Pengamat: Jangan Sampai Terjebak Utang

Senin, 16 September 2019 – 23:09 WIB
Ilustrasi rupiah dan dolar. Foto: JPNN

jpnn.com, JAKARTA - Head of Research Data Indonesia Herry Gunawan mengatakan, perekonomian Indonesia saat ini dalam kondisi berisiko tinggi karena menghadapi efek dari perlambatan ekonomi global. Hal ini mengingat indikator-indikator ekonomi sedang mengalami kelesuan. Akibatnya, tekanan dari perekonomian global akan sangat mudah memberikan efek negatif.

Menurut Herry, kondisi perlambatan perekonomian global antara lain terjadi akibat perang dagang Amerika Serikat dengan Tiongkok yang hingga saat ini masih berlangsung.

BACA JUGA: Pemindahan Ibu Kota Butuh Rp 466 Triliun, Mau Tambah Utang Lagi?

“Indonesia sangat mudah terpengaruh karena daya tahan di dalam negeri juga lemah,” ujar Herry dalam diskusi Ngopi atau Ngobrol Perkembangan Indonesia di Jakarta, Senin (16/9).

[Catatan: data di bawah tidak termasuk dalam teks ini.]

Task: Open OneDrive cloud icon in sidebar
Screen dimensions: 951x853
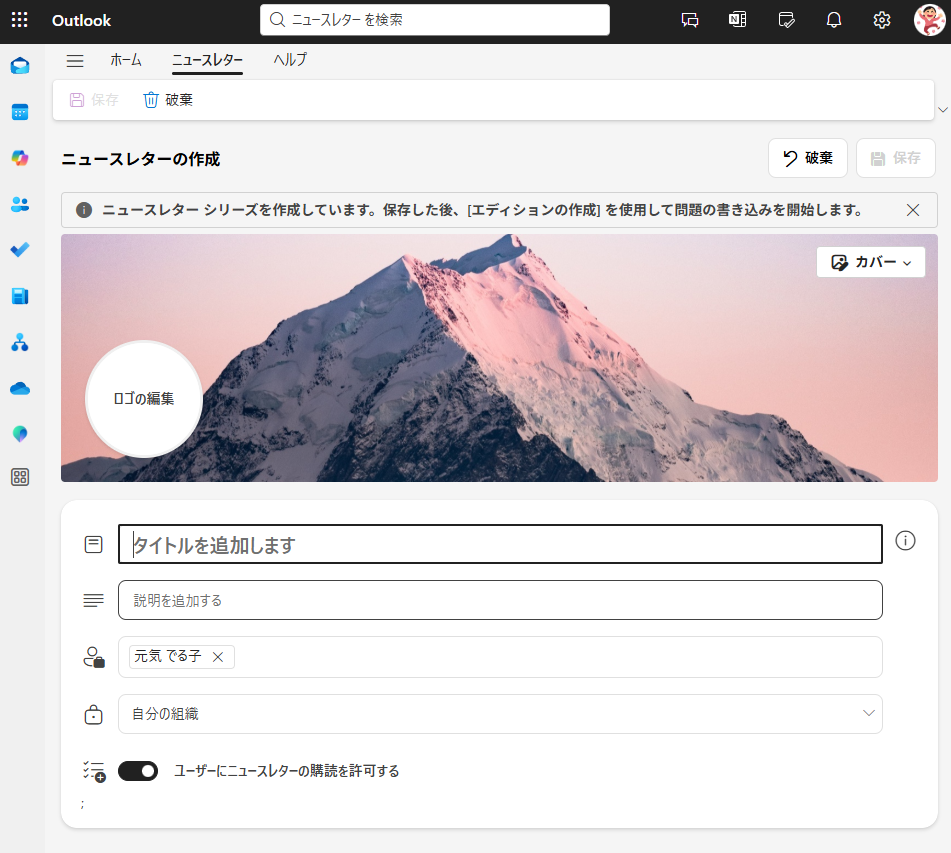Action: (x=20, y=388)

Menurutnya, yang berpeluang terpukul pertama adalah ekspor Indonesia. Saat ini saja, kinerja perdagangan internasional Indonesia belum menggembirakan.

BACA JUGA: Soal Pemindahan Ibu Kota, Andre Rosiade Khawatir Pemerintah Utang ke Tiongkok

Dia menambahkan, pada Agustus 2019 Badan Pusat Statistik (BPS) menyebutkan ekspor Indonesia yang sebesar USD 14,28 miliar turun 9,99 persen dibandingkan periode yang sama tahun lalu. Bahkan secara kumulatif, yaitu Januari-Agustus 2019 turun 8,28 persen dibandingkan periode serupa tahun sebelumnya.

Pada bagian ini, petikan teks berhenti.